Denis Lord (L’Aquilon)
Une organisation transnationale de jeunesse autochtone arctique est fondée à Rovaniemi.
Contrôle des pêcheries, des affaires et du tourisme, dénonciation du colonialisme comme vecteur de la disparition et de l’assassinat des femmes autochtones; les jeunes leaders de l’Arctique y ont été d’une déclaration incisive pour le premier sommet de leur histoire, qui avait lieu en Finlande, à Rovaniemi, les 12 et 13 novembre derniers.
L’évènement avait lieu en marge du 6e Sommet des leaders de l’Arctique, qui réunit les six organisations autochtones qui ont le statut de participants permanents au Conseil de l’Arctique. En tout, 27 jeunes appartenant à ces organisations, hormis le Conseil athabascan de l’Arctique, y ont participé.
« Nous nous sommes entendus pour établir un Conseil de la jeunesse autochtone de l’Arctique », explique la présidente du Conseil national des jeunes Inuits, Crystal Martin-Lapenskie, qui devrait elle-même siéger à ce Conseil.
« Nous souhaitons avoir un sommet chaque année », dit-elle, soulignant la nécessité d’inclure la jeunesse autochtone dans les prises de décision sur l’Arctique. « Parce que ça nous touche aujourd’hui et ça continuera de nous toucher demain. »
À Rovaniemi, les jeunes leaders ont lu leur déclaration à leurs aînés.
« C’était un moment vraiment historique, s’émeut Crystal Martin-Lapenskie. Et chacun d’eux a reconnu l’importance de travailler avec les jeunes leaders de l’Arctique pour aller de l’avant. Ils ont dit qu’ils arrivent à une époque où ils devront se retirer et que ce sera aux jeunes de prendre la relève. »
Une déclaration autonomiste
La naissance de la nouvelle organisation se fait avec une déclaration très forte en faveur de la souveraineté autochtone sur nombre d’aspects.
Reconnaissant que l’intérêt grandissant pour le Nord provoquera une augmentation du tourisme, les auteurs de la déclaration exigent le droit de décider de qui voyagera dans leurs territoires traditionnels et à quelles activités ils participeront.
Dans le secteur du développement économique et des infrastructures, ils demandent le contrôle des pêcheries, arguant être les mieux placés pour adapter et gérer les ressources à l’heure de l’augmentation des températures et de la migration des poissons.
Ils demandent en outre plus de contrôle sur les hardes de caribous et sur le développement des affaires sur leurs terres.

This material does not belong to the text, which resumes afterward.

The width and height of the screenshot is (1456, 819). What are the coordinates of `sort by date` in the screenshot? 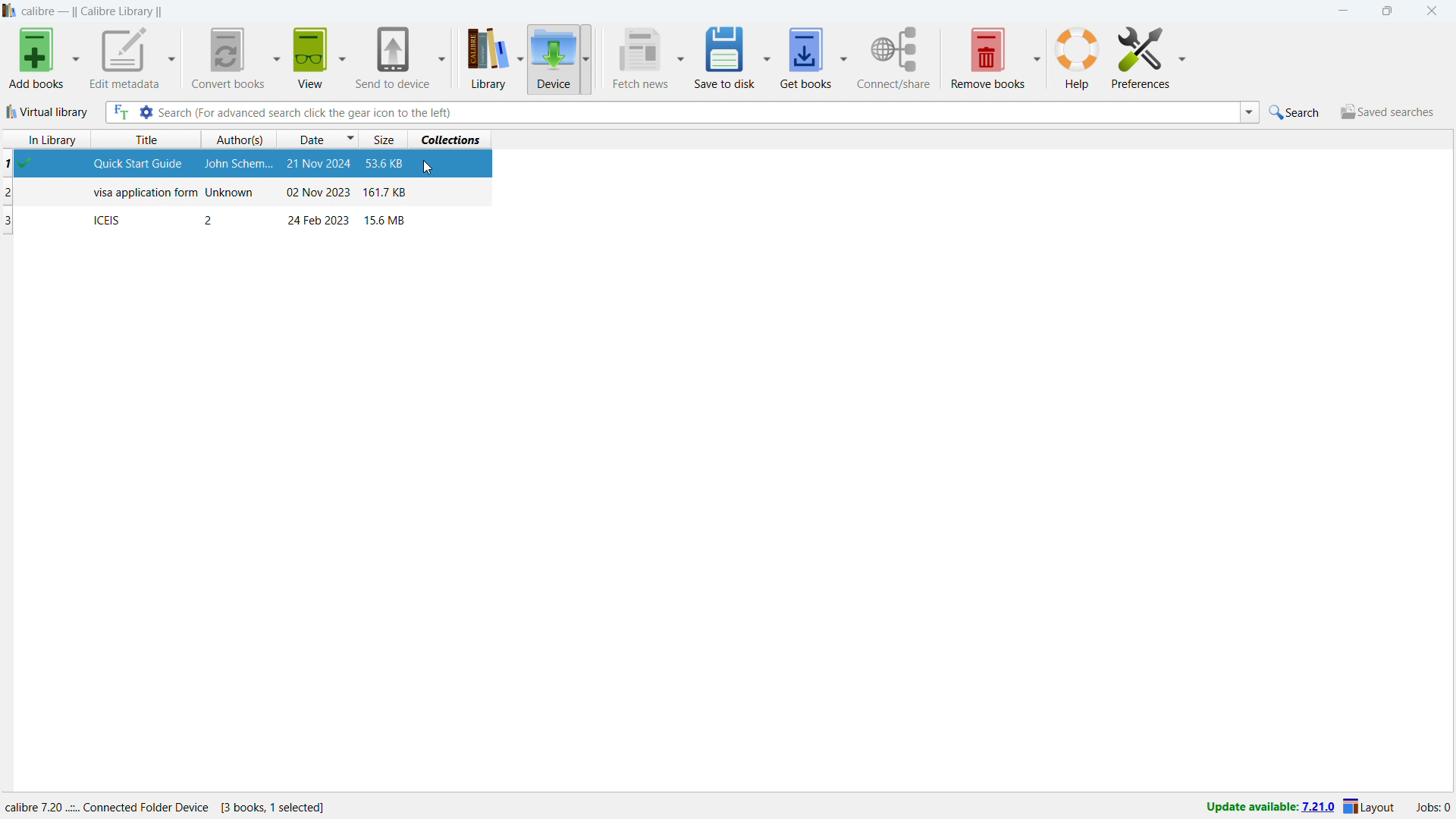 It's located at (319, 139).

Les auteurs demandent que les langues autochtones deviennent des langues officielles dans les pays où ils habitent et qu’elles aient la même valeur que les autres langues officielles.
« Nous reconnaissons, est-il écrit dans la déclaration, que l’épidémie d’assassinats et de disparitions de femmes et de personnes non binaires en Arctique est directement liée à la colonisation continue et au viol de nos terres et de nos eaux par les industries pétrolières et minières et par le colonialisme vert. La libération de nos corps et celle de nos terres sont inséparables. »
L’inclusion
« C’est tellement important dans nos communautés, avoir cette possibilité d’être inclus », observe Mme Martin-Laspenskie à propos de cette déclaration qu’elle dit longuement travaillée. Nous avons aussi mis beaucoup l’accent sur la sécurité alimentaire et la santé mentale. Il y a tellement de priorités que nous avons identifiées que nous sentons que nous devons continuer d’être inclus dans ces discussions. »
Gail Wallace est une Inuite de Rankin Inlet vivant à Winnipeg. Elle est l’une des deux personnes déléguées à Rovaniemi par le Réseau de la jeunesse arctique, un organisme axé sur la coopération internationale et le renforcement des capacités.
« Pour rédiger la déclaration, signale-t-elle, nous sommes rentrés dans une pièce où personne ne se connaissait, mais, à la fin de la journée, nous étions une famille. La déclaration est l’emblème de notre travail et de notre dévouement à créer un meilleur avenir pour notre peuple et notre terre. »
Gail Wallace espère rester en contact avec les gens qu’elle a rencontrés au sommet et travailler avec eux pour que leur déclaration devienne une réalité.
Les organisations autochtones qui participent en permanence au Conseil de l’Arctique sont : l’Association internationale aléoutienne, le Conseil athabascan de l’Arctique, le Conseil circumpolaire inuit, le Conseil gwich’in international, l’Association russe des peuples autochtones du Nord et le Conseil des Samis.